Gaming Minister Manuel Mallia shot back at a recent survey that found gaming executives felt underpaid, saying that their wages were higher than in other sectors on the island.

“You have to look at this in the context of the island we are on. The gaming industry’s wages in Malta are known to be high compared to other industries, so much so that other industries can find it difficult to hang on to employees, who are leaving for the better-paying gaming companies,” Dr Mallia said.

READ: €140,000 salaries still not enough, gaming sector survey suggests

The minister, who took over responsibility for the industry last year, said that he did not know what wages the executives were on, as his remit was limited to policy making and not the day-to-day operations of the sector.

He was reacting to a news report by the Times of Malta on the findings of a recent survey among locally based iGaming executives who felt salaries were not competitive enough.

The conditions in Malta are what they are: the cost of living is much lower than, say, London, so naturally so are wages

Bostonlink – a recruitment company in the gaming industry – said that a survey it conducted in the Maltese industry showed that salaries among executives working in Malta compared poorly to those in London and Gibraltar. Executives in Malta can demand annual salaries ranging between €90,000 to as much as €140,000.

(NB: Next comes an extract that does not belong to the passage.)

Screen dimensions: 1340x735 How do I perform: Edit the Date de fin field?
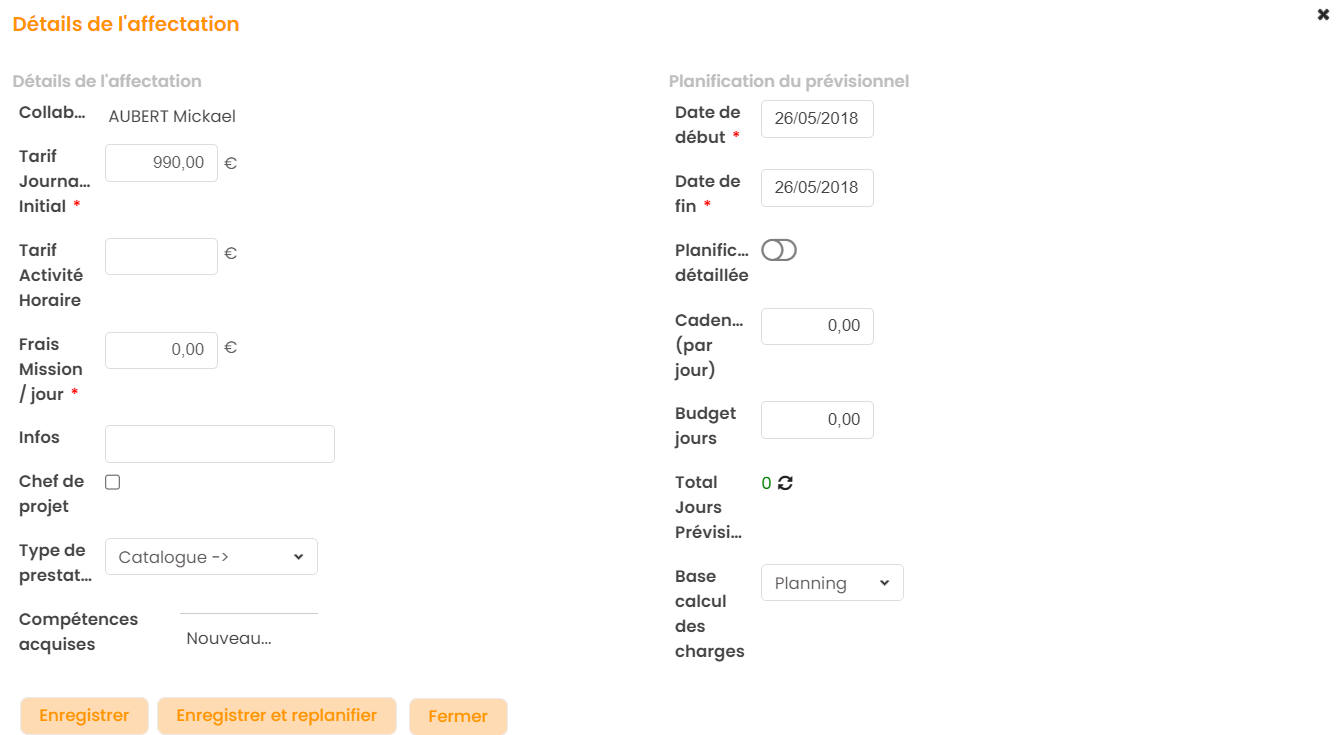(x=817, y=188)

Speaking to this newspaper yesterday from the sidelines of a conference organised by the Malta Gaming Authority which brought together local and international operators with EU legislators, Dr Mallia said that the jurisdictional operators were employing staff-determined wages.

“The conditions in Malta are what they are; the cost of living is much lower than, say, London, so naturally so are the wages. While we don’t have London’s wages, we don’t have its weather, so everything must be seen in context,” he said.

The minister was flanked by MGA executive chairman Joseph Cuschieri, who said Malta should not be compared to London but to its Mediterranean neighbours like Spain and Italy, which both had a gaming sector. Portugal and Eastern Europe were also regions which Malta compared favourably to, he said.

Meanwhile, the survey showed while the CEO of a gaming company in Malta can expect to earn some €140,000 annually, excluding benefits and perks, it was only the average. In fact some could earn more than €200,000.

At the same time, other average salaries for top executives range from €130,000 for a marketing director to €120,000 for a number of positions, including chief operating officer and IT director.

Mr Cuschieri said this was an area of concern, as a relative shortage of IT-savvy candidates were being tussled over by big industries on the island.

Interjecting, Dr Mallia said the government was committed to addressing this issue. “One thing we are considering is setting up a specialised academy with the best tuition, to ensure we have people to fill these jobs,” he said.

The online gaming industry in Malta has flourished in recent years, with thousands of foreigners, particularly EU citizens, relocating here. The industry pays high salaries, compared to local norms, and leaves a lot of economic spin-offs, especially in the booming rental property market and the leisure sector.